**Provided data**
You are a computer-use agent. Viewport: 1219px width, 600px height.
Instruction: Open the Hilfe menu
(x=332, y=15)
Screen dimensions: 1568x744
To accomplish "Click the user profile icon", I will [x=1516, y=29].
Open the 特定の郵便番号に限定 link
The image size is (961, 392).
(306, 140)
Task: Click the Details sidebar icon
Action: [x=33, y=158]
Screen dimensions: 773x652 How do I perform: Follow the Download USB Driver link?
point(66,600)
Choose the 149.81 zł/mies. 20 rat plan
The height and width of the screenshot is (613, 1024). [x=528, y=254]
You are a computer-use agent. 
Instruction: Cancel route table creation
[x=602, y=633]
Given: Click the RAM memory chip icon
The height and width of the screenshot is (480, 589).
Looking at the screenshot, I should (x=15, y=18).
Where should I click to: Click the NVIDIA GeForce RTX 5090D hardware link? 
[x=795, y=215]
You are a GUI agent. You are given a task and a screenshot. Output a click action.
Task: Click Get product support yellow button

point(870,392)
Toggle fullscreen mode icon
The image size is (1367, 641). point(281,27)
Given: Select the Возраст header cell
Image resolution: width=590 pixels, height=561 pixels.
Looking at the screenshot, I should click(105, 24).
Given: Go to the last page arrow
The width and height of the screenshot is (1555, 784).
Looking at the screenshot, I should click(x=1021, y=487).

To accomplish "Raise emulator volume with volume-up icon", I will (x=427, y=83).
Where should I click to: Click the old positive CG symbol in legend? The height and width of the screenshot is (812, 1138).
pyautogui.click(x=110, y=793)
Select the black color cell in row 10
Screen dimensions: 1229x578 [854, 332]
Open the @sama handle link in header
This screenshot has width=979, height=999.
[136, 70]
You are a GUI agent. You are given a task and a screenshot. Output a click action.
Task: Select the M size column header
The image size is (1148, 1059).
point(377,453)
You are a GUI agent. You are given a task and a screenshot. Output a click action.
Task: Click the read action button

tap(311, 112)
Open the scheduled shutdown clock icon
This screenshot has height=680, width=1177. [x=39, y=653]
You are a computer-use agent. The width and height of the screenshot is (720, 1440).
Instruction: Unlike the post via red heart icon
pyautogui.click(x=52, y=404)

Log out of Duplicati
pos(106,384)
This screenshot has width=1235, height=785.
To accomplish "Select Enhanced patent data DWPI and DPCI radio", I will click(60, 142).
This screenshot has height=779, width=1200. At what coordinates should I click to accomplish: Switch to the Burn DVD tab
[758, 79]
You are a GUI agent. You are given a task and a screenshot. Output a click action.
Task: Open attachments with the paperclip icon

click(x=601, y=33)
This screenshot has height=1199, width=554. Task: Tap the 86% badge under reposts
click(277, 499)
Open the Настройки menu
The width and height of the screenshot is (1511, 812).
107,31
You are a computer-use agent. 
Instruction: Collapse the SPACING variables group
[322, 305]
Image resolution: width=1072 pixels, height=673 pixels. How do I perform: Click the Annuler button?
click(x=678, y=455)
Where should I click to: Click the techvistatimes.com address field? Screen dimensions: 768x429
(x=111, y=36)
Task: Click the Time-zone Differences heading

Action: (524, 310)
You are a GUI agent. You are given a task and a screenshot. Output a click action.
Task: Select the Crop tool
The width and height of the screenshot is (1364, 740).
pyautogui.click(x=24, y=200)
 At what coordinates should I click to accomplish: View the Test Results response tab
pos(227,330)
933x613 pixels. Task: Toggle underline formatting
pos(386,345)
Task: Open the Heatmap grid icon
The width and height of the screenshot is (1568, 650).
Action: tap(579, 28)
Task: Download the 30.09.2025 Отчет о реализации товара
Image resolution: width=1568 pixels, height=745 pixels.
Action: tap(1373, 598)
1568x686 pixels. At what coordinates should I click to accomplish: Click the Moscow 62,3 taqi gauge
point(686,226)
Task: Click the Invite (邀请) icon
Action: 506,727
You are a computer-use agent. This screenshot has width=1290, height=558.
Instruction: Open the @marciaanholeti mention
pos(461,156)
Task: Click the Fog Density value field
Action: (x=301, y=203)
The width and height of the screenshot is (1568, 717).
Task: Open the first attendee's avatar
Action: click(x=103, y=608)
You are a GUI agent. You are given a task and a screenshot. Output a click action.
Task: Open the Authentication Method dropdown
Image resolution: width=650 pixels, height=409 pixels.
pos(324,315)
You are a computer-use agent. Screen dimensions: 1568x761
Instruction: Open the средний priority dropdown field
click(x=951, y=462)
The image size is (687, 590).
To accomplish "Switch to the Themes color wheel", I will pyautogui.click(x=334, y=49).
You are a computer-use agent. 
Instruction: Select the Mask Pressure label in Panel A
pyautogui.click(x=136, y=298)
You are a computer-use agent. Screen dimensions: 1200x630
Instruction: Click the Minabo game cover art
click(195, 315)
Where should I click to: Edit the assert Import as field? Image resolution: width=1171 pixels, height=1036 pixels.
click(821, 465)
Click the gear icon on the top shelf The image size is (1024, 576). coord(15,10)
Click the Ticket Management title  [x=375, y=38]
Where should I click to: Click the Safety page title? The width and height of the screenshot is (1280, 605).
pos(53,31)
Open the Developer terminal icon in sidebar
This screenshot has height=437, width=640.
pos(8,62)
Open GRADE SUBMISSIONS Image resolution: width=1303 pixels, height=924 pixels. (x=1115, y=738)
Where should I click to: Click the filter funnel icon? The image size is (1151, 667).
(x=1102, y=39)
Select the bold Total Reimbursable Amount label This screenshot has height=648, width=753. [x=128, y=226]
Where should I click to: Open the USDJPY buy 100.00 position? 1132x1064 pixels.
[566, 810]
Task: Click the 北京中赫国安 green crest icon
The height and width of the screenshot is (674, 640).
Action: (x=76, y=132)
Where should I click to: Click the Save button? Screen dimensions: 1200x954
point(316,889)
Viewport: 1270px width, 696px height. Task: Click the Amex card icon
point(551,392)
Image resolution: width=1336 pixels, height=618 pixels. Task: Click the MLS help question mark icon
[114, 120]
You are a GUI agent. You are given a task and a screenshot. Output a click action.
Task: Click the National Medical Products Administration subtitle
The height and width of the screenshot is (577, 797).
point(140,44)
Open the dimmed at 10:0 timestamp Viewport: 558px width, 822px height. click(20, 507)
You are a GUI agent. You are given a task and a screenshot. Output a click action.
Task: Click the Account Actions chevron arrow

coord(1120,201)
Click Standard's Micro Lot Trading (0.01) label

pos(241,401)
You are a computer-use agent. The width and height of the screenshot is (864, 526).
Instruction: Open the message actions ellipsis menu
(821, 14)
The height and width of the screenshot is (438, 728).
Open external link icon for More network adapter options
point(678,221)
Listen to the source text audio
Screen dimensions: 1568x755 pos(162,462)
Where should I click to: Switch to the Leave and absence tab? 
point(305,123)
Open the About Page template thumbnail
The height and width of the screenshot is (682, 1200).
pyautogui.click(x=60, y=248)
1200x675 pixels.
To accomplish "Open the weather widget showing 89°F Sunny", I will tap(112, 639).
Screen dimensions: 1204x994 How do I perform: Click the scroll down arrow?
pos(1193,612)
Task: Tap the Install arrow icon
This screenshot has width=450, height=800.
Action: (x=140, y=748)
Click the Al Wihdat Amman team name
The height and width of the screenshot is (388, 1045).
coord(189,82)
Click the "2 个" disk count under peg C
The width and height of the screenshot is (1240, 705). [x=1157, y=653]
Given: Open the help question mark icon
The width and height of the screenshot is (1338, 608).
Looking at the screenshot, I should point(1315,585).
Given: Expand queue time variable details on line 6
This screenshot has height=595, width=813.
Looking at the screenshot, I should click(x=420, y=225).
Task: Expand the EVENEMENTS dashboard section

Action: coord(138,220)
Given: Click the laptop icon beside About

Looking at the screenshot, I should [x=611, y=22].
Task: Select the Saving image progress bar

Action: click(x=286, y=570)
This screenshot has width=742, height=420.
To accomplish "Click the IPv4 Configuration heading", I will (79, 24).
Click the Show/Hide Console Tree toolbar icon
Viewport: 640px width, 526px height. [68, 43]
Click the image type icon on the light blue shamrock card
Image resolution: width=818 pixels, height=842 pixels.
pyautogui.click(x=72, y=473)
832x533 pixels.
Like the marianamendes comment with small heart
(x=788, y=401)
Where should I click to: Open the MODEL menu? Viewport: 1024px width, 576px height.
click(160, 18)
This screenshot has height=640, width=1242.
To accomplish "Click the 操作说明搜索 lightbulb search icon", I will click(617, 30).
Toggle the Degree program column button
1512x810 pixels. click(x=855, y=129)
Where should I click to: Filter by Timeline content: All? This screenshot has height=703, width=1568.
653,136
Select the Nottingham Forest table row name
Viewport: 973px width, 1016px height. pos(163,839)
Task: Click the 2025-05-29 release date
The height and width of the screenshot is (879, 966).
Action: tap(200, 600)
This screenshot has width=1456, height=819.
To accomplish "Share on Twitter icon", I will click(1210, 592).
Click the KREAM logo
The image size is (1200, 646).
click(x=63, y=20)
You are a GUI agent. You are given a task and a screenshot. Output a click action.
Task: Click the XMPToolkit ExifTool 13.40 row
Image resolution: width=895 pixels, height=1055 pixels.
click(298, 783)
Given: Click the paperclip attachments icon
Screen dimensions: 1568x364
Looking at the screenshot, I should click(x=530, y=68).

**What you are asked to do**
Locate the lines above that hold the word "will". Show every one of them.

**Answer to this problem**
To accomplish "Click the user profile icon", I will [x=1516, y=29].
To accomplish "Raise emulator volume with volume-up icon", I will (x=427, y=83).
To accomplish "Select Enhanced patent data DWPI and DPCI radio", I will click(60, 142).
To accomplish "Switch to the Themes color wheel", I will pyautogui.click(x=334, y=49).
To accomplish "Open the weather widget showing 89°F Sunny", I will tap(112, 639).
To accomplish "Click the IPv4 Configuration heading", I will (79, 24).
To accomplish "Click the 操作说明搜索 lightbulb search icon", I will click(617, 30).
To accomplish "Share on Twitter icon", I will click(1210, 592).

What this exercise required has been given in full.